Questo mette la Russia in condizioni di mettere in gioco i suoi pezzi più pesanti. Proprio come gli Stati Uniti negli anni successivi all'implosione dell'Unione Sovietica hanno sfruttato appieno la loro posizione di dominio militare e il loro dollaro per incatenare gran parte del mondo nella sfera della loro supremazia, oggi la Russia e la Cina stanno offrendo al Sud del mondo, all'Africa e all'Asia il modo di liberarsi dalla supremazia occidentale. Stanno incoraggiando il cosiddetto "resto del mondo" ad affermare la propria autonomia e indipendenza attraverso i BRICS e la Comunità economica eurasiatica. La Russia, in collaborazione con la Cina, sta costruendo relazioni politiche ovunque in Asia, Africa e nel Sud del mondo; relazioni basate sul suo ruolo dominante di fornitore di combustibili fossili e di gran parte delle derrate e delle materie prime del mondo. Per aumentare ulteriormente la propria influenza sulle fonti energetiche da cui dipendono i belligeranti occidentali, la Russia sta mettendo insieme un'"OPEC" del gas con l'Iran e il Qatar, e ha anche fatto allettanti proposte all'Arabia Saudita e agli Emirati Arabi Uniti perché si coalizzino per assumere un maggiore controllo su tutte le principali materie prime energetiche.
Inoltre questi grandi produttori si stanno unendo ai grandi consumatori di energia per strappare i mercati dei metalli preziosi e delle materie prime dalle mani di Londra e dell'AmeriKKKa, con l'obiettivo di porre fine alla manipolazione occidentale dei prezzi delle materie prime attraverso il mercato cartaceo dei derivati.
L'argomento che i funzionari russi hanno esposto agli altri stati è estremamente attraente e semplice: L'Occidente ha voltato le spalle ai combustibili fossili e sta progettando di eliminarli del tutto in un decennio o poco più. Il messaggio è che non è necessario aderire a questa masochistica "politica del sacrificio". Potete avere petrolio e gas naturale -e a un prezzo scontato rispetto a quello che l'Europa deve pagare- favorendo il vantaggio competitivo delle vostre industrie.
Il "miliardo d'oro" [la parte privilegiata della popolazione mondiale, n.d.t.] ha goduto dei benefici della modernità e ora vuole che voi vi rinunciate, esponendo i vostri elettori alle difficoltà estreme di un'agenda verde radicale.
Il mondo non allineato tuttavia ha bisogno almeno dei fondamenti della modernità. Il pieno rigore dell'ideologia verde occidentale non può essere semplicemente imposto al resto del mondo contro la sua stessa volontà.
Un'argomentazione convincente, il modo che Russia e Cina hanno per portare gran parte del mondo nel loro campo.

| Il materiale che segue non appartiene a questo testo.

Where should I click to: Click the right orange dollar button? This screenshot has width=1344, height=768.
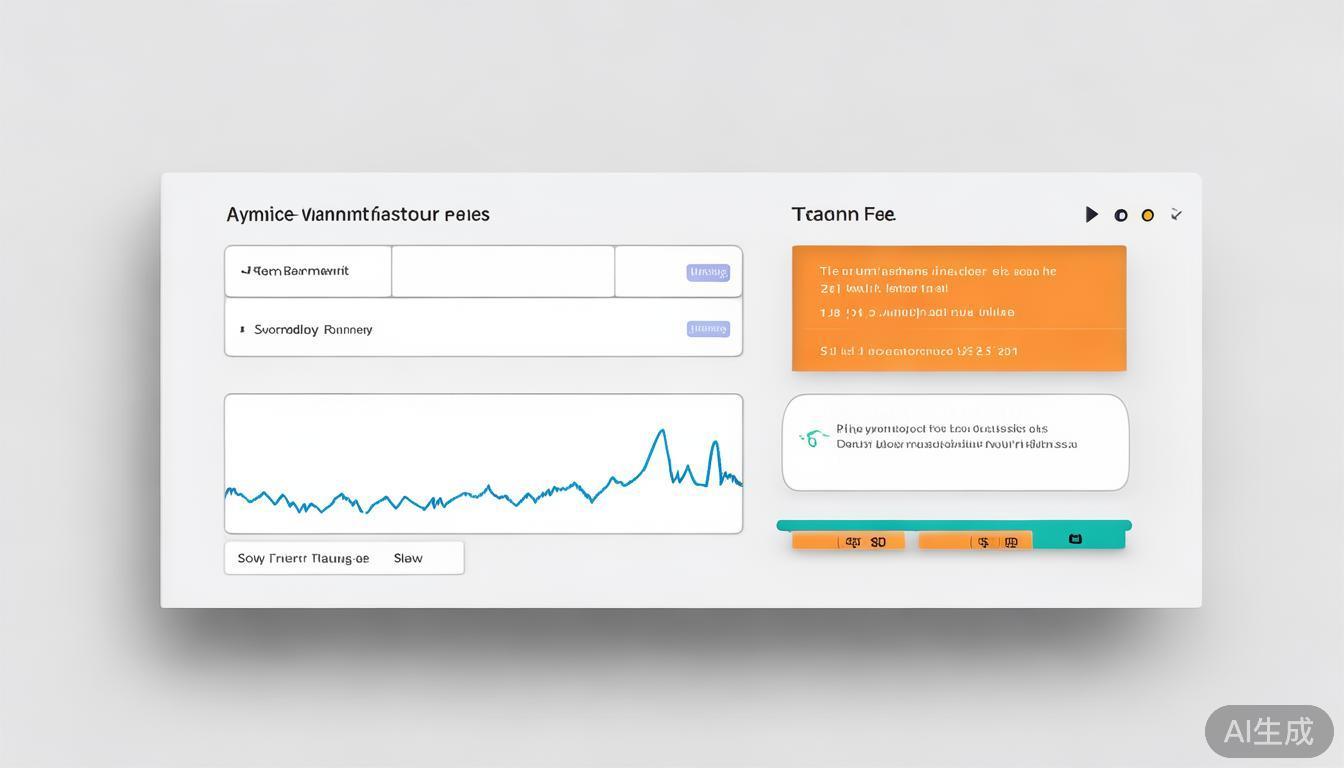click(975, 541)
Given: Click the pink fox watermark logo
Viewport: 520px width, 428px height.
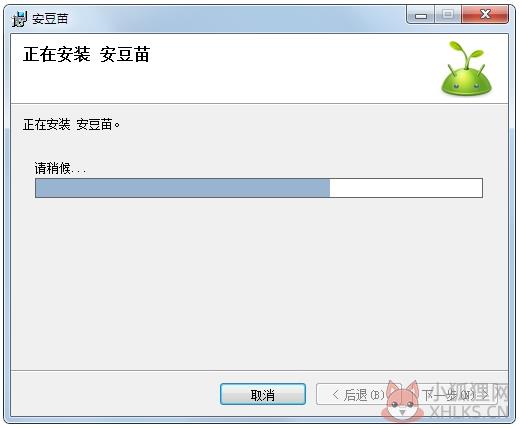Looking at the screenshot, I should click(403, 402).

Un'argomentazione convincente, il modo che Russia e Cina hanno per portare gran parte del mondo nel loro campo.
Inoltre alcuni stati -pur comprendendo la necessità di occuparsi del cambiamento climatico- vedranno nel regime ESG (Environment, Social and Governance) le chiare sembianze di un nuovo colonialismo finanziario occidentale, con finanziamenti e crediti centellinati solo a chi è pienamente conforme al progetto verde gestito dall'Occidente. In breve, il sospetto è che si tratti del solito baraccone che arricchisce principalmente gli interessi finanziari occidentali.
La Russia dice semplicemente: "Non deve essere per forza così".
Certo, il clima è una cosa da prendere in considerazione, ma i combustibili fossili stanno soffrendo per una forte mancanza di investimenti, in parte per motivi ideologici verdi piuttosto che per il fatto che tali risorse si stanno esaurendo di per sé. E, per quanto sgradevole per alcuni, il fatto è che la crescita economica mondiale richiede ancora la produzione di combustibili fossili. Senza ulteriori investimenti e prospezioni è improbabile che nel medio termine l'offerta sarà sufficiente a soddisfare la domanda prevedibile. Quello che non è disponibile da nessuna parte è un mezzo rapido per aumentare l'offerta di energia alternativa.
Certo, il clima è una cosa da prendere in considerazione, ma i combustibili fossili stanno soffrendo per una forte mancanza di investimenti, in parte per motivi ideologici verdi piuttosto che per il fatto che tali risorse si stanno esaurendo di per sé. E, per quanto sgradevole per alcuni, il fatto è che la crescita economica mondiale richiede ancora la produzione di combustibili fossili. Senza ulteriori investimenti e prospezioni è improbabile che nel medio termine l'offerta sarà sufficiente a soddisfare la domanda prevedibile. Quello che non è disponibile da nessuna parte è un mezzo rapido per aumentare l'offerta di energia alternativa.
A che punto siamo adesso? La Russia è impegnata in una massiccia offensiva in Ucraina. L'Europa spera di potersi sfilare dal pasticcio ucraino quasi senza farsi vedere, senza figurare in aperta rottura con Biden, mentre Kiev implode progressivamente. Lo si vede già. Quanti titoli di testa in Europa riguardano l'Ucraina? Quante notizie in rete? "L'Europa può solo starsene buona e fare marcia indietro davanti a questa débacle", pare che sia il suggerimento.
Ma ecco il problema: prima di rinunciare a esercitare pressioni sui Paesi dell'UE, Putin probabilmente insisterà ancora sul ritiro dell'influenza ameriKKKana dall'Europa occidentale, o almeno sul fatto che l'Europa inizi ad agire in nome dei propri interessi in piena autonomia.
Non c'è dubbio che Putin avesse in mente questo quando ha lanciato l'"operazione militare speciale" in Ucraina. Deve aver anticipato la reazione della NATO nell'imporre le sanzioni alla Russia, Russia che da esse -in modo assolutamente inatteso per l'Occidente- ha tratto grandi vantaggi. È l'UE ad essere stata duramente colpita, presa in una stretta che Putin può intensificare a piacimento.
Il dramma è ancora in corso. Putin ha bisogno di mantenere una certa pressione sull'Ucraina per mantenere questa stretta e probabilmente non è pronto a scendere a compromessi. L'inverno nell'UE sarà ancora più duro, con carenze energetiche e alimentari che potrebbero portare a disordini sociali. Putin si fermerà solo quando gli europei avranno provato abbastanza dolore da impegnarsi a seguire una rotta strategica diversa e da rompere con gli Stati Uniti e con la NATO.